All the settings here were arrived at by testing different settings against both the default CF8 JVM (Sun 1.6) and also the 1.5 as suggested in other postings to be a better JVM for cfc heavy apps; as this one certainly is. In actual fact and after doing lots of load testing the default 1.6 JVM proved to be much more responsive; I will enumerate this shortly.

ColdFusion

The first thing I did in ColdFusion was to establish Metrics Logging and split out the JRun logs by using the log.level modifier. This is really useful in my opinion, as the state of the memory, number of threads in use and if enabled number of current sessions are shown at regular intervals in the metrics log and the out log. This latter log is particularly useful in troubleshooting as all errors end up there. Being able to see problems and the state of threads and memory at or around the same time can be really helpful in pinning down cause and effect.

There were two settings in CF Admin that I also set, the first was to turn on Trusted Cache which is recommended for Production servers. With a formal deployment process in place, Production code should only change as and when needed, so Trusted Cache is a very beneficial setting. In addition I turned off the saving of Class Files to disk. Once again, these changes were made in a controlled fashion and load tested after changing to determine their effects. At this point I had tuned the JVM and ColdFusion and as a result we saw average request response times drop from over 10 seconds to just over 4 seconds; so this was a good start achieved by server side tweaks only.

▶ _Entries shown_
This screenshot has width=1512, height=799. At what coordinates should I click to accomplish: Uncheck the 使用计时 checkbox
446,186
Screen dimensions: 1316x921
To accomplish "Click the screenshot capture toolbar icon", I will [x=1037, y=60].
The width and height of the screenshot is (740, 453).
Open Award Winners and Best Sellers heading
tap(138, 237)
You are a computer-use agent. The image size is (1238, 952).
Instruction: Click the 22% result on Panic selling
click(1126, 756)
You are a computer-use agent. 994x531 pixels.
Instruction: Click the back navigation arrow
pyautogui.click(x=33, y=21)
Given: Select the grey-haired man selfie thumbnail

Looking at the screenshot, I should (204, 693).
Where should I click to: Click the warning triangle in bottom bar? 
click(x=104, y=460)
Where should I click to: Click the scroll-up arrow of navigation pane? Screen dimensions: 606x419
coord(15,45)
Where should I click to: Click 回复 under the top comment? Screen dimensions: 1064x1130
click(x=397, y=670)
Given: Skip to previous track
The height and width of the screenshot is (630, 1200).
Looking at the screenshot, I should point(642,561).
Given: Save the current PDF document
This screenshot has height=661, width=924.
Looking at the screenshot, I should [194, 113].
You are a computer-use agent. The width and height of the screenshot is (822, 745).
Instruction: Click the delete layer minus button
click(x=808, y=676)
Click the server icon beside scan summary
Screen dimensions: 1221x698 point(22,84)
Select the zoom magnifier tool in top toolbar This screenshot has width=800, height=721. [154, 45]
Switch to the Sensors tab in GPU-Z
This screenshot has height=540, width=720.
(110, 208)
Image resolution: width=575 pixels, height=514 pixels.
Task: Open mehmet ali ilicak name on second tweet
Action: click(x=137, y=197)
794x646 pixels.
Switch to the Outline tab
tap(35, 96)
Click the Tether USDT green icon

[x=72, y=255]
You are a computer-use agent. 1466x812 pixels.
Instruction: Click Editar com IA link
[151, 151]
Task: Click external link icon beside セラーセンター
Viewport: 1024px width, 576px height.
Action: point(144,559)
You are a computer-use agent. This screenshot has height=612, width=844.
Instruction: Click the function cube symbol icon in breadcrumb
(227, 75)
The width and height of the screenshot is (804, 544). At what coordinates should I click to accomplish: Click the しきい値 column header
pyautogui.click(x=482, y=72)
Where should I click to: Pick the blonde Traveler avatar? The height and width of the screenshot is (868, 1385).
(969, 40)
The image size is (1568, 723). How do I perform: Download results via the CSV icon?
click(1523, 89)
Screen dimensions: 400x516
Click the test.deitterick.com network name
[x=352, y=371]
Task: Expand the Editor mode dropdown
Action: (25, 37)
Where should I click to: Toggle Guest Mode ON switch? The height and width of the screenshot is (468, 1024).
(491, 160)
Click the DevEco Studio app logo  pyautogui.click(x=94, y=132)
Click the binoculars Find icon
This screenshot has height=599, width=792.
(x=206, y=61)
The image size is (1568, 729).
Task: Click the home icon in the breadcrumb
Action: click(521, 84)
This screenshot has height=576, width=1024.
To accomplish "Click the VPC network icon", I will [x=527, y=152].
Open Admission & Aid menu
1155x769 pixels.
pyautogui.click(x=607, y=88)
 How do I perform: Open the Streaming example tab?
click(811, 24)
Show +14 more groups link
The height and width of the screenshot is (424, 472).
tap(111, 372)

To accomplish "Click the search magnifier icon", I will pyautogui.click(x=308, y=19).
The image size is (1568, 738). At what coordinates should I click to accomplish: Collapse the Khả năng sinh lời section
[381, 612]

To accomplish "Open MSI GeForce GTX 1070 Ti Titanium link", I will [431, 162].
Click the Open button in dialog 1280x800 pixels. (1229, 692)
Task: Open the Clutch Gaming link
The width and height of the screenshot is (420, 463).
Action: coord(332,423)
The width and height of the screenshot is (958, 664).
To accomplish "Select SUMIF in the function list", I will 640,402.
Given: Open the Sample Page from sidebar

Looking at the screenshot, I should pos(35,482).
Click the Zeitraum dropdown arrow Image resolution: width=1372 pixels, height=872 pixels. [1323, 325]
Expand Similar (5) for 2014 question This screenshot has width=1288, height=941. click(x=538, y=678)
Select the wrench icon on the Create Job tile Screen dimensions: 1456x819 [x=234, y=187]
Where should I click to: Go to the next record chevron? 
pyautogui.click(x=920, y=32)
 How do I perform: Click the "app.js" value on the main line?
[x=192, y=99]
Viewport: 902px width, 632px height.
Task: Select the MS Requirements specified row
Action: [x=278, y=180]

▶ _Brief_
In the ColdFusion tuning text, which CF Admin setting was turned off?

▶ _Response to the task_
The saving of Class Files to disk.